_Task to carry out_
What is needed is every line of the data that includes the word "Facebook". Please copy each one.

_Saved entries_
* * *

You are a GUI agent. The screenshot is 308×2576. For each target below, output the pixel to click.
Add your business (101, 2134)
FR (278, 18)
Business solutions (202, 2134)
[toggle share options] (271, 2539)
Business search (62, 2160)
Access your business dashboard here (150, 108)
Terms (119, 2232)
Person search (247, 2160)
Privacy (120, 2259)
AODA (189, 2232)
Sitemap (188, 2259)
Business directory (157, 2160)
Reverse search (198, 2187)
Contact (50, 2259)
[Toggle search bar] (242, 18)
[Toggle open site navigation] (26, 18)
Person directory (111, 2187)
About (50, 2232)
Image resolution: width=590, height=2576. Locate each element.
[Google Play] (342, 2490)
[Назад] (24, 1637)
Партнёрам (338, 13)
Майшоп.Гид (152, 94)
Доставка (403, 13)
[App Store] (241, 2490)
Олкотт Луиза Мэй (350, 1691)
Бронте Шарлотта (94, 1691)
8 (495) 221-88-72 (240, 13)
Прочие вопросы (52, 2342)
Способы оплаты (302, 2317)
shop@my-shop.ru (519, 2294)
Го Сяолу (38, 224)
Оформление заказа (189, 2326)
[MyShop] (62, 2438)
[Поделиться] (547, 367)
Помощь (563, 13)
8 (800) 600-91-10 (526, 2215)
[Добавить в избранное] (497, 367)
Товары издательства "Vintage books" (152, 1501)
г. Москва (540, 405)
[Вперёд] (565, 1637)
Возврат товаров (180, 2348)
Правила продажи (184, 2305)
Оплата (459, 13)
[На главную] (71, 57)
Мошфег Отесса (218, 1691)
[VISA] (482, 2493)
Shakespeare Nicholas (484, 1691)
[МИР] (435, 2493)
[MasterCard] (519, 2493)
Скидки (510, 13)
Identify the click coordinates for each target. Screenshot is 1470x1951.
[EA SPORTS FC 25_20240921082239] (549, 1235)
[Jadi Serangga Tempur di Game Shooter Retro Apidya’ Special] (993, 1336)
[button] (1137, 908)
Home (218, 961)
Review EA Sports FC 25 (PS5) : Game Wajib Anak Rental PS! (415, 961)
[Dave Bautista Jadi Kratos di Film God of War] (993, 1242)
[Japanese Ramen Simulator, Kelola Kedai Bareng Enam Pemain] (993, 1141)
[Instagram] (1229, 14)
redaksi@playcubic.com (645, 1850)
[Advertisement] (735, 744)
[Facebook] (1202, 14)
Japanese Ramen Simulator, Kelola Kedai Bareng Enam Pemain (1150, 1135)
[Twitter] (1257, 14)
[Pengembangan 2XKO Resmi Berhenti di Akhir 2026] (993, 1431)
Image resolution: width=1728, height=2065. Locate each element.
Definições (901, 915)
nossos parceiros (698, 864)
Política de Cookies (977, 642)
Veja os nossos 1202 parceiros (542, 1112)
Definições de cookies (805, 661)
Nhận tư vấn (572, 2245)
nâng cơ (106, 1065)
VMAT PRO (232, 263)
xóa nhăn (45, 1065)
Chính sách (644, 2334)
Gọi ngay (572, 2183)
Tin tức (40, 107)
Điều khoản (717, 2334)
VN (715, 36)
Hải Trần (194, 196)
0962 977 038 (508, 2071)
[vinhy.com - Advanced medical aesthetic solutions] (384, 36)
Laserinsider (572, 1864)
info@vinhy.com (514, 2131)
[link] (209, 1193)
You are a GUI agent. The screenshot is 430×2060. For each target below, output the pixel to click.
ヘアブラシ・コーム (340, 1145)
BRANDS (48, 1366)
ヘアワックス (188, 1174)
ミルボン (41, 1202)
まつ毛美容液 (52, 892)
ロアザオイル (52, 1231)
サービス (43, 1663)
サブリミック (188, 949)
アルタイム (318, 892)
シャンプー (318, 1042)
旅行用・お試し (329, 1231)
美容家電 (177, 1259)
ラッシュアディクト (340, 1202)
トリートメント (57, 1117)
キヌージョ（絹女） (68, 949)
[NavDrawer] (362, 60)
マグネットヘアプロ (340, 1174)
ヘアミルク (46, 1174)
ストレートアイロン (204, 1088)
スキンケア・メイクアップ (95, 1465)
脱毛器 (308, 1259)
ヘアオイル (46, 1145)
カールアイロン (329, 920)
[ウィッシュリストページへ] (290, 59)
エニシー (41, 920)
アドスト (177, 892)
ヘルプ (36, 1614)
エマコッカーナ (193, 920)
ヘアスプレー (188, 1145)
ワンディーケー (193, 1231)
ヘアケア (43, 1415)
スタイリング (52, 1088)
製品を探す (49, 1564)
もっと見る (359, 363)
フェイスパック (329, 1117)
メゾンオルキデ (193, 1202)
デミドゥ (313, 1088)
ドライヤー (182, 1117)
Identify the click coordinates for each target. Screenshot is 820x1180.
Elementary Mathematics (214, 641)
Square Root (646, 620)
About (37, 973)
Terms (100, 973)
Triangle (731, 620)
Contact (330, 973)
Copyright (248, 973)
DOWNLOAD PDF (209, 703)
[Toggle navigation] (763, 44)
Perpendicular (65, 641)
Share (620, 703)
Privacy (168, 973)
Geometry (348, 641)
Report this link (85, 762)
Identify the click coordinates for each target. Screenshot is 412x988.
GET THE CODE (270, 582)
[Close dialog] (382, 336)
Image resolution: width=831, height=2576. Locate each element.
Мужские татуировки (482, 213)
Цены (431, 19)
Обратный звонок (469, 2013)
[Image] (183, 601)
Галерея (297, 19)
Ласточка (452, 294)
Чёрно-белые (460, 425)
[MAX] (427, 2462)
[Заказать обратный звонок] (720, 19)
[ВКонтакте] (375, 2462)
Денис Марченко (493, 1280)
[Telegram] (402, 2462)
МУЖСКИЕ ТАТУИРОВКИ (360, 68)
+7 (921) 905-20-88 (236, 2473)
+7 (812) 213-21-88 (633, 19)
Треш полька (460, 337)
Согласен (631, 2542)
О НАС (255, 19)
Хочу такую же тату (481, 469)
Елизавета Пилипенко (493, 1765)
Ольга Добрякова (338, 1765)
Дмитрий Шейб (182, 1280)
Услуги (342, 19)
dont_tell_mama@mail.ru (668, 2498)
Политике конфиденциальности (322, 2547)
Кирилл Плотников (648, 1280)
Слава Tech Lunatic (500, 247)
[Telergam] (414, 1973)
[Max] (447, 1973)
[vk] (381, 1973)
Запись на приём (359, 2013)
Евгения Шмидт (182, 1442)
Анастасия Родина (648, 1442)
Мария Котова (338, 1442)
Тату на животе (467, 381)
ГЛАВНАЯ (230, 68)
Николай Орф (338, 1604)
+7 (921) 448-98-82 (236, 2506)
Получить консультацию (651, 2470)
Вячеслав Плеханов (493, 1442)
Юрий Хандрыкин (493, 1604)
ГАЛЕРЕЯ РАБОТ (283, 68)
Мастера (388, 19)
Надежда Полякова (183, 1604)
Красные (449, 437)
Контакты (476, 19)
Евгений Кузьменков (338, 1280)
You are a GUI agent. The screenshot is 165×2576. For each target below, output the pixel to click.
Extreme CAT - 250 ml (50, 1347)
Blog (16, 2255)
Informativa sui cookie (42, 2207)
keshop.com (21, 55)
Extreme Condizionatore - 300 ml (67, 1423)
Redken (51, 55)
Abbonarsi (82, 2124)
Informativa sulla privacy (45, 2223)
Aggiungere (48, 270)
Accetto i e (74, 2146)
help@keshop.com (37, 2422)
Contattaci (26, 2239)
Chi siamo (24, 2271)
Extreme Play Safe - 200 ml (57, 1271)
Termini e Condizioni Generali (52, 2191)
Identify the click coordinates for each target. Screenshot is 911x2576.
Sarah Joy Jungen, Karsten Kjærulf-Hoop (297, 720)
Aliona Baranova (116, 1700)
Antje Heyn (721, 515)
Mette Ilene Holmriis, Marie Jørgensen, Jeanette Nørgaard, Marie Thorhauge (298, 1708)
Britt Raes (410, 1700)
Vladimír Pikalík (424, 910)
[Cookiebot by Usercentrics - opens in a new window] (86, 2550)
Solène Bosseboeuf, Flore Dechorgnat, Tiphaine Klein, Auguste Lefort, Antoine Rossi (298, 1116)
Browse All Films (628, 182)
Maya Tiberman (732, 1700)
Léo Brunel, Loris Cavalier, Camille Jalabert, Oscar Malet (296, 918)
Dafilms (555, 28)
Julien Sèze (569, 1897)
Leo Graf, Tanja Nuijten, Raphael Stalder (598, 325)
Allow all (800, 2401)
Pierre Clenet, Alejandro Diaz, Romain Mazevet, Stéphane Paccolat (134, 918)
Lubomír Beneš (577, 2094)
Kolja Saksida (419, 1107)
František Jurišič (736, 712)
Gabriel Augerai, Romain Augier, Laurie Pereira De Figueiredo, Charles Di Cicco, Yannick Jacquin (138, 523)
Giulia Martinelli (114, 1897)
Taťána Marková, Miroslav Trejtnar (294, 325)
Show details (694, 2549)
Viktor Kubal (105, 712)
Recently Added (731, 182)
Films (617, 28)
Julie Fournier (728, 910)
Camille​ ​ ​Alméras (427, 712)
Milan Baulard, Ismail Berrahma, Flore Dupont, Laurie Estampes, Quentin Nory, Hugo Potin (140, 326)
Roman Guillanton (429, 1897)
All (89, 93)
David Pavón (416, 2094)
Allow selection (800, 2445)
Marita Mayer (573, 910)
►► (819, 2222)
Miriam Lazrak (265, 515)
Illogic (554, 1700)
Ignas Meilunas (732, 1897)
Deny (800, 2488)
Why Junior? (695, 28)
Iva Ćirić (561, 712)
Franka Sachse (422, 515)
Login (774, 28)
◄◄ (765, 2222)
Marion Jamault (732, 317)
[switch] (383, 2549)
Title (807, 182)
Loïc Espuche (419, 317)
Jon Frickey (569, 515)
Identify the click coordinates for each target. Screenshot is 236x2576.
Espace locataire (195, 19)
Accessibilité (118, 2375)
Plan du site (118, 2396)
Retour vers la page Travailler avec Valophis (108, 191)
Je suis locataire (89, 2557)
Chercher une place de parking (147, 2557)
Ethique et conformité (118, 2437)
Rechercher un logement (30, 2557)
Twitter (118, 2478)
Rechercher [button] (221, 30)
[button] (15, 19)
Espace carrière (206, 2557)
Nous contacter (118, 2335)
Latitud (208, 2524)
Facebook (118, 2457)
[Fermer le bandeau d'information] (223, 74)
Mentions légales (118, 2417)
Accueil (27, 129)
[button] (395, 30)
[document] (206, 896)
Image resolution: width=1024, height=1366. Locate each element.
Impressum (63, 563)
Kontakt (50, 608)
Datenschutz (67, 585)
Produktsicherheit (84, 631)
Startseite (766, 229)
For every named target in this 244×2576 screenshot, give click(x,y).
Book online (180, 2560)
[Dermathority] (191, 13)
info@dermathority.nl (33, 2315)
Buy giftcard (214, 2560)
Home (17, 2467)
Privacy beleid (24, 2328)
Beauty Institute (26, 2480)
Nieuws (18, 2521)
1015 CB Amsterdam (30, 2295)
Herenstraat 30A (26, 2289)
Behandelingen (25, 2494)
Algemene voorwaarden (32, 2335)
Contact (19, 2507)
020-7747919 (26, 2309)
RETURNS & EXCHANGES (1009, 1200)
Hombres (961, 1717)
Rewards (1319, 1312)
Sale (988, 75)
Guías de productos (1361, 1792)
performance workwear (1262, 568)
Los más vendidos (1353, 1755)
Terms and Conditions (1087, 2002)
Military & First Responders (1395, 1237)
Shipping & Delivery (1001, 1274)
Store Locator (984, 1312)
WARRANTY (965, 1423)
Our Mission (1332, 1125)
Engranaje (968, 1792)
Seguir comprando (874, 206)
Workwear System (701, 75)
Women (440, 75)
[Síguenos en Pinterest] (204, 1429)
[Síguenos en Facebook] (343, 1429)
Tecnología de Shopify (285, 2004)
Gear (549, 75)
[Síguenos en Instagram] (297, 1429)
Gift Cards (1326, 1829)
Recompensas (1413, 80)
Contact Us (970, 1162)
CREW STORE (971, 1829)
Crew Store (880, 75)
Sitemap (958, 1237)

* * *

_Written answer_
[Facebook] (1202, 14)
Facebook (118, 2457)
[Síguenos en Facebook] (343, 1429)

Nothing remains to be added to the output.